Word for word, retype the tail of the data below, starting with the line that has "SSC (169, 827)" and including the last line.

Stored records –
= = = = = = =
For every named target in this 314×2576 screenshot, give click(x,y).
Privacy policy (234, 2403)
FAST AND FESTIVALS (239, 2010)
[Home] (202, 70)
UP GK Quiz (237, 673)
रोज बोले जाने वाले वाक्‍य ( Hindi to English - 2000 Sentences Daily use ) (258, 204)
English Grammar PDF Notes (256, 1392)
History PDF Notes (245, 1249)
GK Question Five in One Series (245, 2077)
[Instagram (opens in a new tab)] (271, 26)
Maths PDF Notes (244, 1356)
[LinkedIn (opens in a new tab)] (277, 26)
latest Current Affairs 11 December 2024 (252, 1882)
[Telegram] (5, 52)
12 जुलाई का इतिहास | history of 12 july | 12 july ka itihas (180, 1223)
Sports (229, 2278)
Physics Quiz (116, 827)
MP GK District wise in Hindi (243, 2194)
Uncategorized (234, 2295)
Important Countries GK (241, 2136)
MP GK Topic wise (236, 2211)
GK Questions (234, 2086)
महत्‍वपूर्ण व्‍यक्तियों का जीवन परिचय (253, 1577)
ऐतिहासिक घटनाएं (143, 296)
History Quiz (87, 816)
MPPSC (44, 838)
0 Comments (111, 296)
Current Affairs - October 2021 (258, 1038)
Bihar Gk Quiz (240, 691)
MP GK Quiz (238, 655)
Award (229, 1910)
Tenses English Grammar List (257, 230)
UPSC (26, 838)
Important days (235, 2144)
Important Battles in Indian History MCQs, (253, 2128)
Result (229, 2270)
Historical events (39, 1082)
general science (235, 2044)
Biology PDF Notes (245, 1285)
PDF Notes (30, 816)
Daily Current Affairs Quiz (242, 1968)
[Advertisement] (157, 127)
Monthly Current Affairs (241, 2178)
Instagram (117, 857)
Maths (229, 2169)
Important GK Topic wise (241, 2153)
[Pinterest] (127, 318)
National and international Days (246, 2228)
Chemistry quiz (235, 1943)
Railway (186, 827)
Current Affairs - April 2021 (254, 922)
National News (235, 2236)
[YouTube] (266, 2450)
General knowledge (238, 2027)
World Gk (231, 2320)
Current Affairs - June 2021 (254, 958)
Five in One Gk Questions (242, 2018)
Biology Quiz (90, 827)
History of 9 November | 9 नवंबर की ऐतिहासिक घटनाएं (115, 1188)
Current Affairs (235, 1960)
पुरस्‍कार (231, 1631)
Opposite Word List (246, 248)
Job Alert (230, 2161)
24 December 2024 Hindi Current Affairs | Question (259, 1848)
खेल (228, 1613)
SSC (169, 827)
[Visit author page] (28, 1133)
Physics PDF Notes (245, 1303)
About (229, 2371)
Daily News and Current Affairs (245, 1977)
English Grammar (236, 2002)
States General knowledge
= = = = = = =
Reply to the task –
SSC (169, 827)
[Visit author page] (28, 1133)
Physics PDF Notes (245, 1303)
About (229, 2371)
Daily News and Current Affairs (245, 1977)
English Grammar (236, 2002)
States General knowledge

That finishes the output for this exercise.